Right now B and I are in the midst of our January Whole 30, which I have deemed the fast and easy whole 30. Not only because of the phenomenal new Whole 30 Cookbook, but because I really wanted to focus on simple, yet delicious meals that make our lives easier. No more spending hours in the kitchen on a weeknight making dinner, jut to eat it in 10 minutes! Sheet pan meals are one of my favorite ways to speed up the weeknight meal process. Toss everything on the pan, pop it in the oven, and enjoy. This salmon teriyaki can be marinated ahead of time for even richer flavor or the teriyaki sauce can be put on right before cooking, which is what I usually do! Enjoy!
Sheet Pan Salmon Teriyaki
Serves 4, 1sp per serving
16 oz salmon filet, cut into 4 pieces
1/3 C coconut aminos or low sodium soy sauce
1 clove of garlic, minced
1 tsp minced ginger
1 tsp arrowroot starch or corn starch
3 tsp warm water
1 tsp sesame oil
1 large onion, thinly sliced
2-3 bunches of baby bok choy, ends removed and sliced in half
Salt and pepper to taste
1. Rinse salmon and pat dry, season with salt and pepper.
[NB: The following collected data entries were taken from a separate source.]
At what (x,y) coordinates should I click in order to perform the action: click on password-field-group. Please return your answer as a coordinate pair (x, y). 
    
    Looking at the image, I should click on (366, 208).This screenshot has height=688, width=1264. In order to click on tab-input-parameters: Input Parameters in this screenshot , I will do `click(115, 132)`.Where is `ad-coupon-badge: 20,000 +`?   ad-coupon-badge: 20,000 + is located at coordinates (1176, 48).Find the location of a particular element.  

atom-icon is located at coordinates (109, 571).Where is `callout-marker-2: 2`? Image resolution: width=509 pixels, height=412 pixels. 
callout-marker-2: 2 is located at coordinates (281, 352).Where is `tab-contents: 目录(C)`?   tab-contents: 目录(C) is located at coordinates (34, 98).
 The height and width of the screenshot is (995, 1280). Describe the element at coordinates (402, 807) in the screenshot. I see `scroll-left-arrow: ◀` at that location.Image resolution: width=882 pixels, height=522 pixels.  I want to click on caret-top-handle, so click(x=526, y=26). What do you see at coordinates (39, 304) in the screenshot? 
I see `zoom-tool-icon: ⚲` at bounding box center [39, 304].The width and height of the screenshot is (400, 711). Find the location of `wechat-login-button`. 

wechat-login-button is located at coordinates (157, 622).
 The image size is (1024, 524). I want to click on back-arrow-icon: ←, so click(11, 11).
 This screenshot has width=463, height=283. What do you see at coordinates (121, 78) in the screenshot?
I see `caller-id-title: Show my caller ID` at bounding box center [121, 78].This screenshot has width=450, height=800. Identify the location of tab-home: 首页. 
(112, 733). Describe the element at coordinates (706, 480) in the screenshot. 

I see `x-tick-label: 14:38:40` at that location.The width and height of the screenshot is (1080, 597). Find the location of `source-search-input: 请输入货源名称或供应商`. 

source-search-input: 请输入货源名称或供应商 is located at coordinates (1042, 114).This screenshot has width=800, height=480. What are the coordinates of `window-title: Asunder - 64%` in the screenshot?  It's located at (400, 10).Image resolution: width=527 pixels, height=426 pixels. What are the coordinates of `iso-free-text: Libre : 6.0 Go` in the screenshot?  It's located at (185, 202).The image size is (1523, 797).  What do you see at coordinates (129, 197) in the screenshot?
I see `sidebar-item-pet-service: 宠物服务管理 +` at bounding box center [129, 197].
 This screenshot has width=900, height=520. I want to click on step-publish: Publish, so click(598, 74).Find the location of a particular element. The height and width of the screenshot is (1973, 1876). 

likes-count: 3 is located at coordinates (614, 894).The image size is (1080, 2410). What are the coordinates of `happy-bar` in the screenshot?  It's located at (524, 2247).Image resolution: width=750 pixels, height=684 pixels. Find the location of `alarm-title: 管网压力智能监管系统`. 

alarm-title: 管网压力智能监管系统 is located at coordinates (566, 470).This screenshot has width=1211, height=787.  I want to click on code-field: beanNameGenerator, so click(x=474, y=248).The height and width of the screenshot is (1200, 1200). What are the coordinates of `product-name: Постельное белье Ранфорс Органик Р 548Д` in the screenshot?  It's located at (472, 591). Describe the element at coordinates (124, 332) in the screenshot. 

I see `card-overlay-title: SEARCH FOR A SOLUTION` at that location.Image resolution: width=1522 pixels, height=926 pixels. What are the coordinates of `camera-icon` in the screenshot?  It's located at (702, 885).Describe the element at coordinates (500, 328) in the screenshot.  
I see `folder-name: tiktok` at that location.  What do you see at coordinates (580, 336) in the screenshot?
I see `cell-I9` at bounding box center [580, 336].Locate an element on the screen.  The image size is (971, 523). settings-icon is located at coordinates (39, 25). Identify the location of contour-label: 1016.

Preheat oven to 400 degrees and prepare sheet pan with parchment paper sprayed with cooking spray of choice.
2. In a small sauce pan make teriyaki sauce, combine coconut aminos/soy sauce, garlic, and ginger over medium heat. Allow flavors to meld together for 3-5 minutes.
3. Make a slurry of warm water and arrowroot or corn starch. Add it to the teriyaki sauce, bring to a boil then reduce to a simmer and allow to thicken until it can coast the back of a spoon. At this point, if you are letting your salmon marinate allow the sauce to cool and place the sauce in a ziplock bag with the salmon.
4. If you are like me and throwing this together right before dinner, do the following: using a silicone basting brush or a rubber spatula baste the salmon with some of the teriyaki sauce. Reserve some for serving.
5. Arrange vegetables around salmon, drizzle with about 1 TB of coconut aminos or soy sauce and 1 tsp sesame oil. Season with salt and pepper.
6. Transfer tray to oven for 20 minutes or until salmon is flaky. Serve with reserved teriyaki sauce drizzled on top.